We continue the tour. Every room has a tale. Weaved through the carpets brandishing cigarette burns, up the tattered curtains that no longer block the sunlight from pouring in through the shattered windows, is a time and a place. A life I once knew. In and out of separate adjacent chambers we crawled. She spoke not a word. Just her eyes darting in between extended periods of fixation on me as I picked up a photo, blew off the debris, and spoke of it’s captured moment. My verbal vomit was continuous.

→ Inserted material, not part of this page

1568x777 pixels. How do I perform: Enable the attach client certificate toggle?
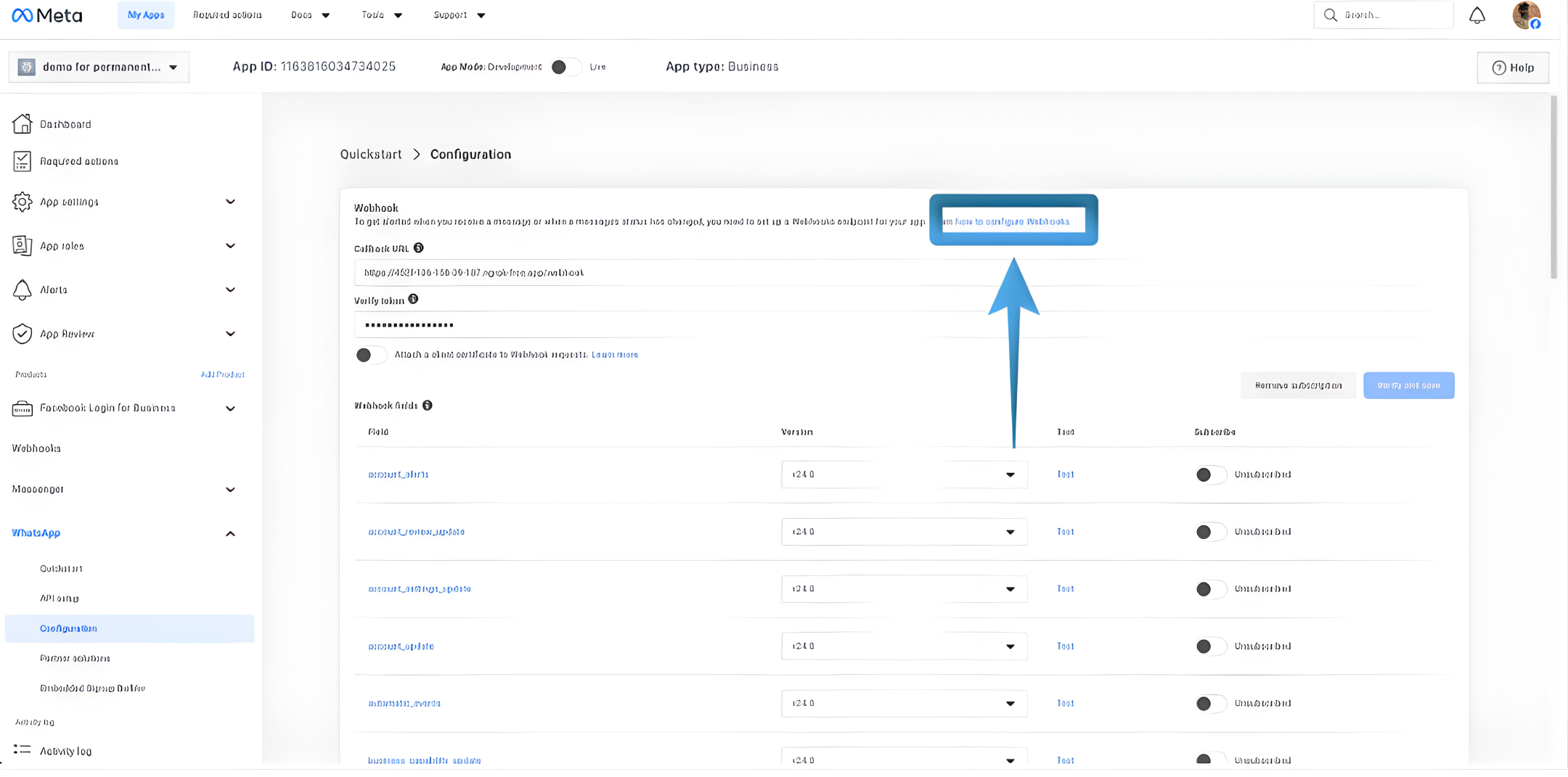click(370, 355)
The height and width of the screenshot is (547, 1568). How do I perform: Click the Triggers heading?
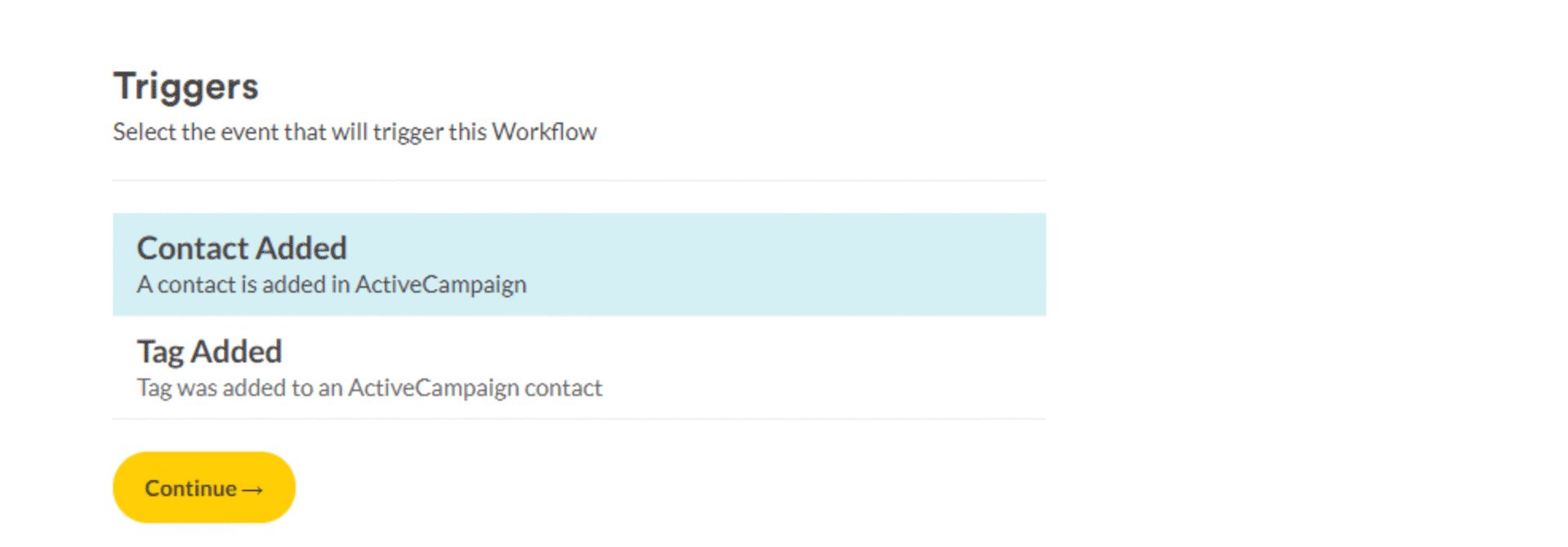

We took another break near the bottom of the stairs. The waft of ashtray plumed down the steps. We shared a glance. She turned to me and stuck her arms under my arms, pressed her face into my chest and squeezed. I clutched deeply. Once released, I placed my hand on the skull that sat atop the starting newel. Making our way around the bend, every placed footing pressing moans from the boards beneath us. With each raise and lower of our limbs another week cranked out of the clock. By the time we reached the landing, it felt like we started this journey years prior. The saunter down the hall was quiet. I had no hold on this part. Nothing to tell. Just a long, and painful passage. We passed a room that had a metal door, strewn across the outside in an “x”, crime scene tape. My parent’s room. For another time I mumble, with my head held low, she nods and continues along with me. We stop at my room. The door is complete. Not perfect. But doings its job better than anything else in this abode. Upon opening it, there was nothing. Not a piece of furniture. Not a poster of a band or a trophy. Not a toy, nor collectible. In the corner sits grayed out Jayne, mostly asleep. He’s old, docile, and excited to see me. Yet in his age, lack of physical capability trumps desire to smother me in affection. I understand it. I close the bedroom door behind us and pull her towards me. We fixate on the other’s eyes for a moment before I motion behind her. Turn around. I say. As she does, there glows a closet door so white that you could swear it has a hint of blue in it. The only colored part of the tour. 

She leans in. “Skeletons” she reads out loud. For the first time since arriving, I allow her hand to sift through mine, and let go. Open it I pry. Her hand reaches for the handle, still warm from the grip of mine, and just as it begins to twist… I say; You will be the first. But I stand here more man than I was without you. Brimming with the confidence of your love, and defiant against the weight of the world. I want you to see me. Know why I wince. What makes me flinch or flee. I am aflutter with fear when I look at you because I’ve never been so sure that I had to let anyone see inside there. Which I can’t fathom holding you back from. You’ve seen the obvious. The damage, the structure, standing in the open. But you… are the only person I want to see behind that door. I don’t care if we tussle, or scrap. That means nothing to me. At the end of the day I only have one question; do I have you tomorrow? If the answer is yes, then I will always be fine. This, however, does not make me delusional. As I am fully aware that you will most likely not be there in the end. The end is far (hopefully) away. There’s a reason each room leading here is nearly unrecognizable. What this does make me aware of, is your supremacy. In both intellect and heart. And that your’s is the face I would like to see when I look to my side, for a very long time. So again, my love, open the door. Before I lose you, I want you to have all of me. She completes the turn of the handle, and opens the closet containing never-touched, kept in the dark, artifacts. She reaches out to hold my hand again. Never waivers.

I guess I’ll have to elaborate on those two points during some other stupor. I promise, they’re grande.